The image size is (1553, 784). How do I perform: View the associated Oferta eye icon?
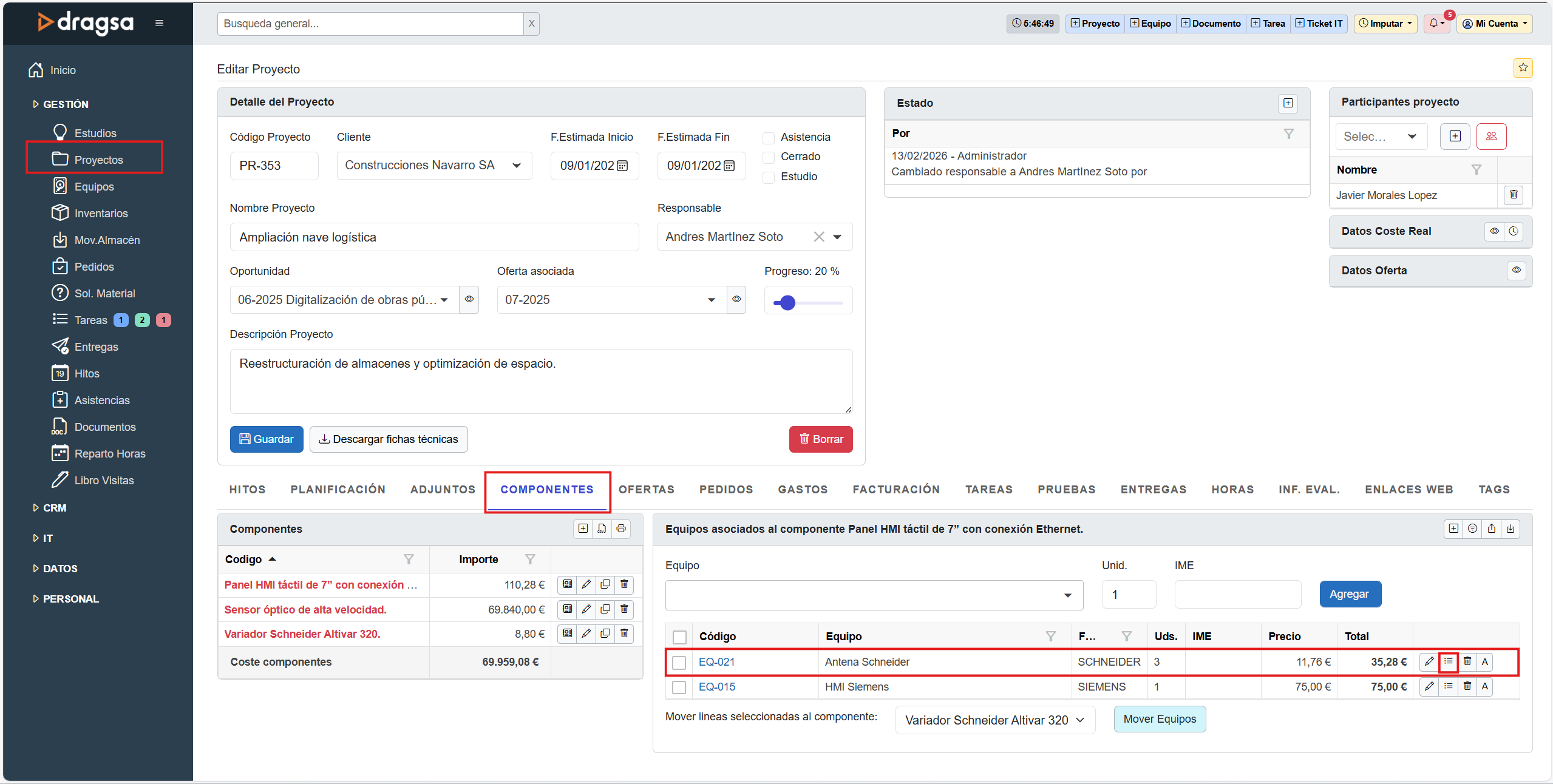coord(736,299)
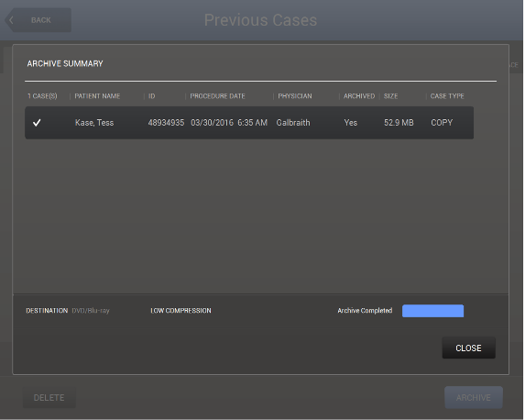Click the blue Archive Completed progress bar
The height and width of the screenshot is (420, 525).
[433, 311]
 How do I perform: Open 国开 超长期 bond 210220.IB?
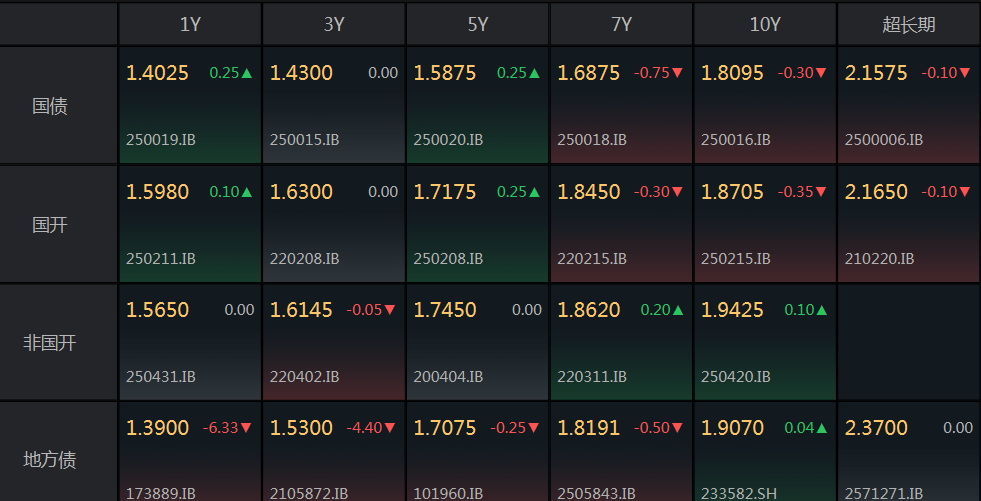click(880, 258)
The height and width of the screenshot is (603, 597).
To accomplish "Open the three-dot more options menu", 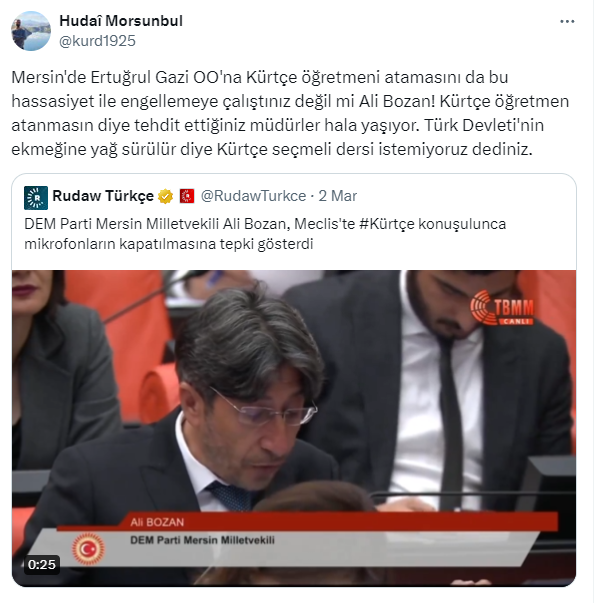I will tap(567, 22).
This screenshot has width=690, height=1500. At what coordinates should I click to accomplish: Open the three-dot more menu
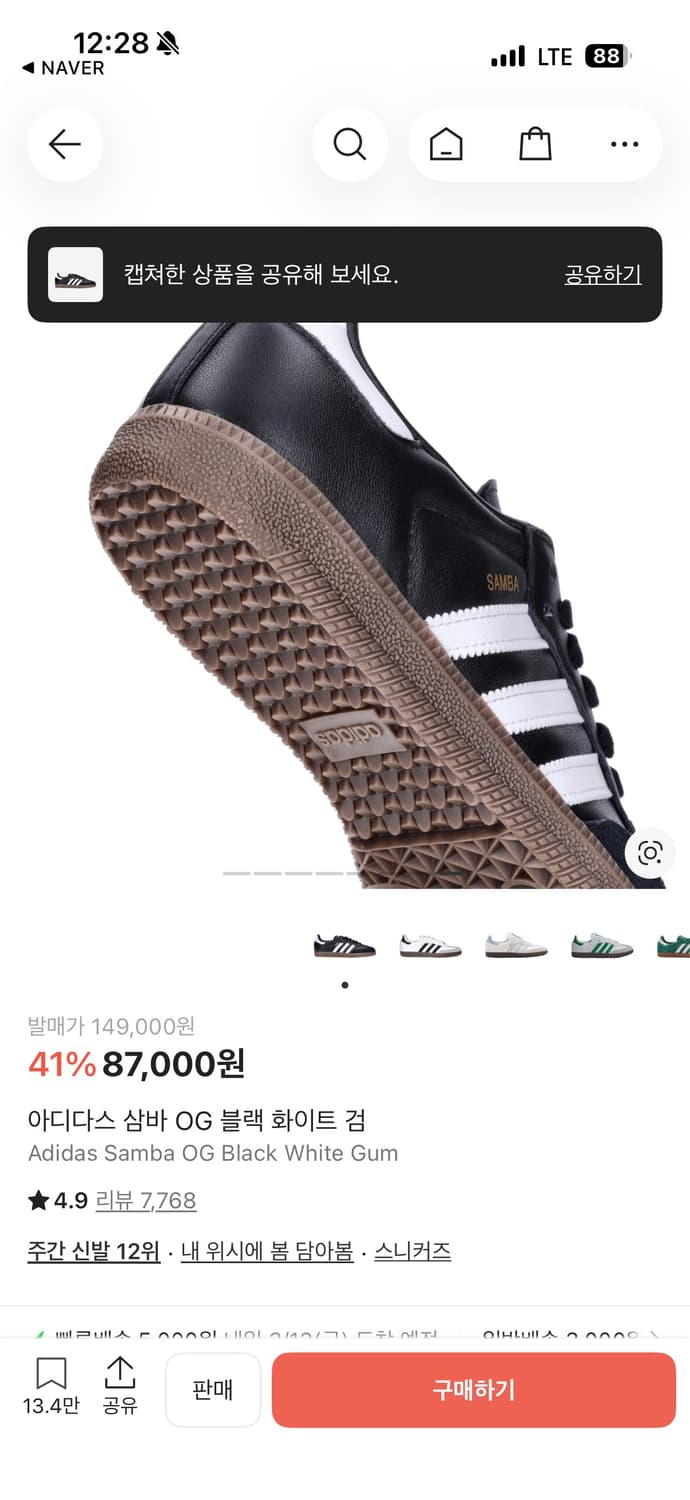(x=624, y=145)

> DIRECTIONS
Update the entries from the line containing "This screenshot has" through the end of the entries, replacing "click" with "tap" and leaving everything else unchanged. Omit the pictures from your answer.

> FULL ANSWER
This screenshot has width=690, height=1500. At what coordinates should I tap to accomplish: Open the three-dot more menu
(x=624, y=145)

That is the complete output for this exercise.